Simultaneous and metachronous CRC metastases usually exhibit diverse biological characteristics, as reported in previous studies [
23,
24]. Simultaneous metastases usually have a more aggressive clinical course and the prognosis is worse than that of metachronous metastases [
25,
26]. As for the location of colon tumors, numerous studies have also confirmed that there are significant differences in the pathological features and patients’ prognosis between left-sided colon cancers and right-sided ones [
4,
27,
28]. Therefore, subgroup analyses were accordingly performed based on the timing of metastasis and primary site of tumors. As a result, no significant heterogeneity was observed between and within groups, indicating that the conclusions we achieved had great consistency and stability.
Limitations
However, several limitations may exist in this systematic review and meta-analysis. First, all the studies included in the analysis were retrospective studies, and no relevant RCTS had been published by the time of screening. As the study type with the highest level of evidence in evidence-based medicine, the lack of RCTs will inevitably affect the reliability of our research conclusions. Second, the final eligible studies were all conducted in Japan or South Korea. As a global disease, CRC urgently needs joint efforts of scholars worldwide to provide more research data and strive to improve the prognosis of CRC patients with PALNM. Next, the managements in the control groups were also uneven, ranging from surveillance, systematic chemotherapy to R2 or R3 surgical resection, and all of which might become a confounding factor affecting the robustness of our conclusions. Moreover, several essential information like whether patients received neoadjuvant chemotherapy, detailed postoperative chemotherapy regimens and cycles were not mentioned in some studies. Finally, the clinical outcome indicators of included studies were relatively few. In addition to the primary outcome overall survival and incidence of postoperative adverse reactions, other secondary endpoints reflecting long-term survival of patients, such as tumor-free survival, relapse-free survival and tumor recurrence rate, were not recorded.
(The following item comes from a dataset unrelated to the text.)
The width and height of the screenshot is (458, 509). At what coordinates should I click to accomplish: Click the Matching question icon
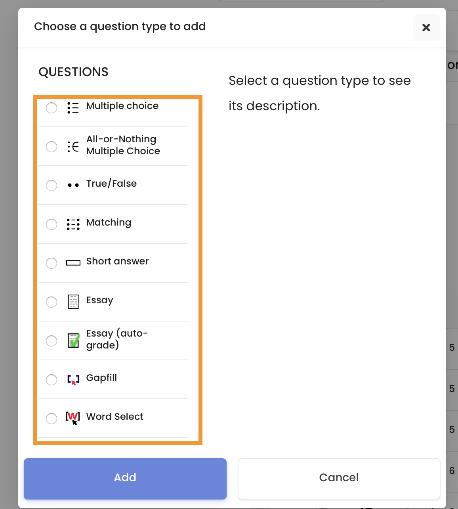(x=73, y=224)
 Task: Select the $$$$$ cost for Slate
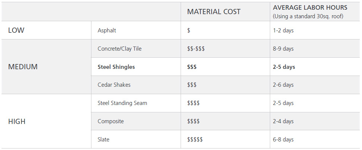pyautogui.click(x=195, y=140)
Comprehensive analysis of these outcome indicators may be more accurate and reasonable for evaluating the survival benefit of patients.
Conclusion
Considering the lack of RCTs in CRC with PALNM research field, small sample size and insufficient demonstration level of retrospective clinical studies, we conducted the first meta-analysis in this field, hoping to provide some reference for gastrointestinal surgeons. The radical lymphadenectomy treatment has showed the expected clinical efficacy in improving overall survival of CRC patients with PALNM. Moreover, the preemptive radical lymphadenectomy could not cause additional postoperative complications.